Pal al centro. Si apre la convention di Chicago, ultimo giorno di Biden e primo dell’era Harris. Ma la questione palestinese si prende i riflettori

 La manifestazione per la Palestina a Chicago

Nella convention di Chicago il primo giorno è stato anche quello di Gaza. La US Palestinian Community Network, una coalizione di oltre 200 gruppi contro la strage israeliana nella Striscia ha chiamato a raccolta il popolo della contestazione alla strage infinita di Netanyahu.

«Questo è il nostro Vietnam», ha detto Hatem Abudayyeh, il coordinatore della protesta. «Dopo mesi di preparazione, il mondo ascolterà la nostra voce, non soltanto quelle che provengono da dentro il United Center», il palazzetto dove è in corso la convention, poco distante da Union Park da dove ieri è partito un corteo colorato e rumoroso. La manifestazione si è tenuta poco prima che dal palco ufficiale parlassero Hillary Clinton e Joe Biden, denunciato nel corteo come “Genocide Joe”.

#### Dati grezzi:

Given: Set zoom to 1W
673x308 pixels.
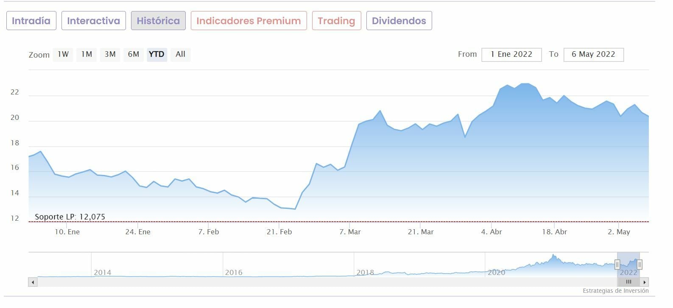Looking at the screenshot, I should coord(63,54).
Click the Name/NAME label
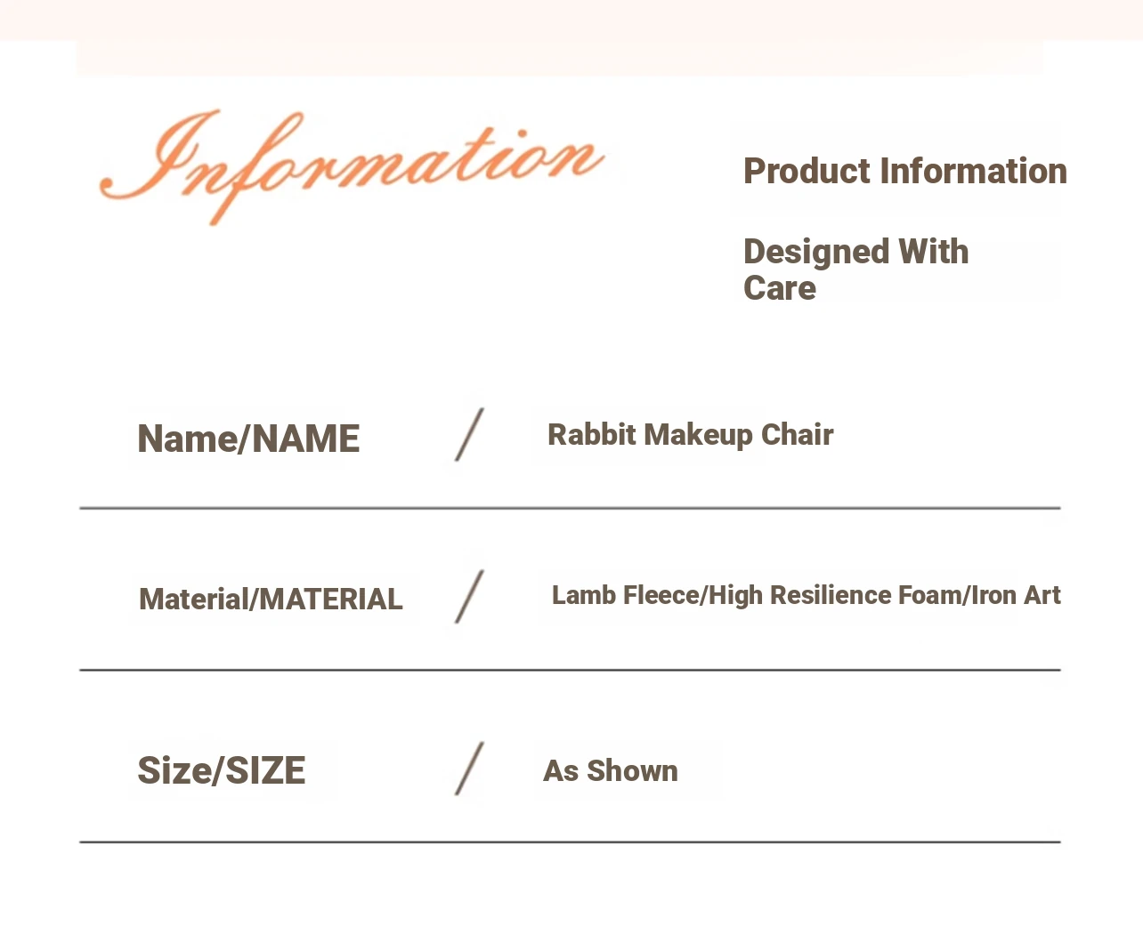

#### Breve esercizio 1:
Nell'estratto sulla convention di Chicago, quanti gruppi riunisce la US Palestinian Community Network?
#### Breve esercizio 2:
Scrivi il seguito dell'estratto sulla protesta per Gaza alla convention di Chicago.
Le righe non sono necessarie per questo lavoro.

#### Risposta 1:
Oltre 200 gruppi.

#### Risposta 2:
«GLI STATI UNITI abilitano Netanyahu – ha aggiunto Abudayyeh – lo ha giustamente affermato anche il nostro sindaco qui a Chicago (il progressista afro americano Brandon Johnson), la maggiore città americana che ha approvato una mozione per un cessate il fuoco. Biden potrebbe fermare i bombardamenti. Oggi. È complice e con lui lo sono i leader del partito democratico. Compreso Chuck Schumer (il presidente del Senato, ndr), Nancy Pelosi e anche Killer Kamala». Nel corteo il nomignolo dispregiativo per Kamala Harris è stato invocato a gran voce.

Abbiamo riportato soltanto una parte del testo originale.